### SELECTED TEXT:
*** Begin section ***

What makes this opportunity worth considering is what participants actually receive. There is no cost. Three times a week for four months, volunteers attend yoga classes taught by trained instructors. Beyond the classes themselves, participants get a full health evaluation at the beginning, a personalized exercise prescription written by professionals, and another evaluation at the end to see what changed. Everything is supervised and free.
The research sits at the intersection of two growing areas of medicine: the search for ways to manage high blood pressure without relying only on pills, and the growing evidence that yoga might be one of those ways. By studying people who are already taking medication but adding yoga to their routine, the researchers can see whether the practice offers additional benefits—lower blood pressure readings, a calmer nervous system, better mood, sharper thinking.
For the volunteers, the calculus is straightforward. They get professional guidance, free classes, and medical attention. They also contribute to knowledge that could eventually help thousands of other people with the same condition figure out whether yoga is worth their time. The study is recruiting now, and the commitment is four months of showing up three times a week. For someone with high blood pressure looking for a way to become more active under professional supervision, with nothing to lose financially, it is an open door.
Notable Quotes
The study investigates the effects of regular yoga practice on cardiovascular health, nervous system function, mental health, and cognitive function in people with hypertension.— UFSC research program description
The Hearth Conversation Another angle on the story
Why does a university need to study yoga and high blood pressure? Isn't that already well understood?

*** End section ***

(Data entries)
*** Begin section ***

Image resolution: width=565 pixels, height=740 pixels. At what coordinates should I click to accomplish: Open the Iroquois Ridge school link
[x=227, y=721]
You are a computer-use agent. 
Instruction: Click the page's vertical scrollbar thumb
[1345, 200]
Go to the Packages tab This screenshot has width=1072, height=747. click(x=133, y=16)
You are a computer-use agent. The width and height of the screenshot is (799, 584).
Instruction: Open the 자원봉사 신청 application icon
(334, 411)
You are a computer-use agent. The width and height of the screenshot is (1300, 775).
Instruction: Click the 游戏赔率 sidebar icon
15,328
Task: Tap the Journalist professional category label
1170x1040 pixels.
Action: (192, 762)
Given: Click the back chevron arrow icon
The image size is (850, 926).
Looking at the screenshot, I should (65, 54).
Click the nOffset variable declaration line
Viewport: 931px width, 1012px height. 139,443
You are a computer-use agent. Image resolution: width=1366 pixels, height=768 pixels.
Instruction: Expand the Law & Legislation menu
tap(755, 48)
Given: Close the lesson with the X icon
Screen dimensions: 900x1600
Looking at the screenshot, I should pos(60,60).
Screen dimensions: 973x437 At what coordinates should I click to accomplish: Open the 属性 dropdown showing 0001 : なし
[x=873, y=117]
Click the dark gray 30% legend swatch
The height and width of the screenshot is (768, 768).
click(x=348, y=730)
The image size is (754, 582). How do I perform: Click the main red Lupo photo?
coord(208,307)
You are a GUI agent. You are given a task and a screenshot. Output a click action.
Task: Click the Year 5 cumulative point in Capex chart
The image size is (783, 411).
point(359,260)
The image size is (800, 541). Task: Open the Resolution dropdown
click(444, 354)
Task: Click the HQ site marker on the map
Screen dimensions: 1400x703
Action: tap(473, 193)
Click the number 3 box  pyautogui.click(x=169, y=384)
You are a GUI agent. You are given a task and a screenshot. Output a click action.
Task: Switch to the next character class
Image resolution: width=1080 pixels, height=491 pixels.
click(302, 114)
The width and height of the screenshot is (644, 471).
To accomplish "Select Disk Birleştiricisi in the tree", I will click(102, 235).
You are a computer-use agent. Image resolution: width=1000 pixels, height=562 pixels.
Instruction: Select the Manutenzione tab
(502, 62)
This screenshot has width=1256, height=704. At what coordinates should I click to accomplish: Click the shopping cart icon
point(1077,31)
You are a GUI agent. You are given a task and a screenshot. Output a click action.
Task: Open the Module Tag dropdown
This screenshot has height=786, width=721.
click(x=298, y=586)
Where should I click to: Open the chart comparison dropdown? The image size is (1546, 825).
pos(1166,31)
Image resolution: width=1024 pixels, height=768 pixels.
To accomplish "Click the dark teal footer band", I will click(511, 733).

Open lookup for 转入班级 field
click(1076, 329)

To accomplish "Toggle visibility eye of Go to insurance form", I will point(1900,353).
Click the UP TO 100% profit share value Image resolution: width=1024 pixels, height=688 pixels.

*** End section ***

### USING THE INFORMATION:
1. In the yoga study text, why does the research look at people who already take medication and add yoga to their routine?
2. Rewrite the portion of the yoga study text starting with "The research sits" and going on through "mood, sharper thinking.", putting "hypertension" in place of "high blood pressure".
3. According to the yoga study text, how often and for how long do volunteers attend yoga classes?

### ANSWER SECTION:
1. This lets the researchers see whether yoga offers benefits beyond the medication. Those benefits could include lower blood pressure readings, a calmer nervous system, better mood and sharper thinking.

2.
The research sits at the intersection of two growing areas of medicine: the search for ways to manage hypertension without relying only on pills, and the growing evidence that yoga might be one of those ways. By studying people who are already taking medication but adding yoga to their routine, the researchers can see whether the practice offers additional benefits—lower blood pressure readings, a calmer nervous system, better mood, sharper thinking.

3. Three times a week for four months.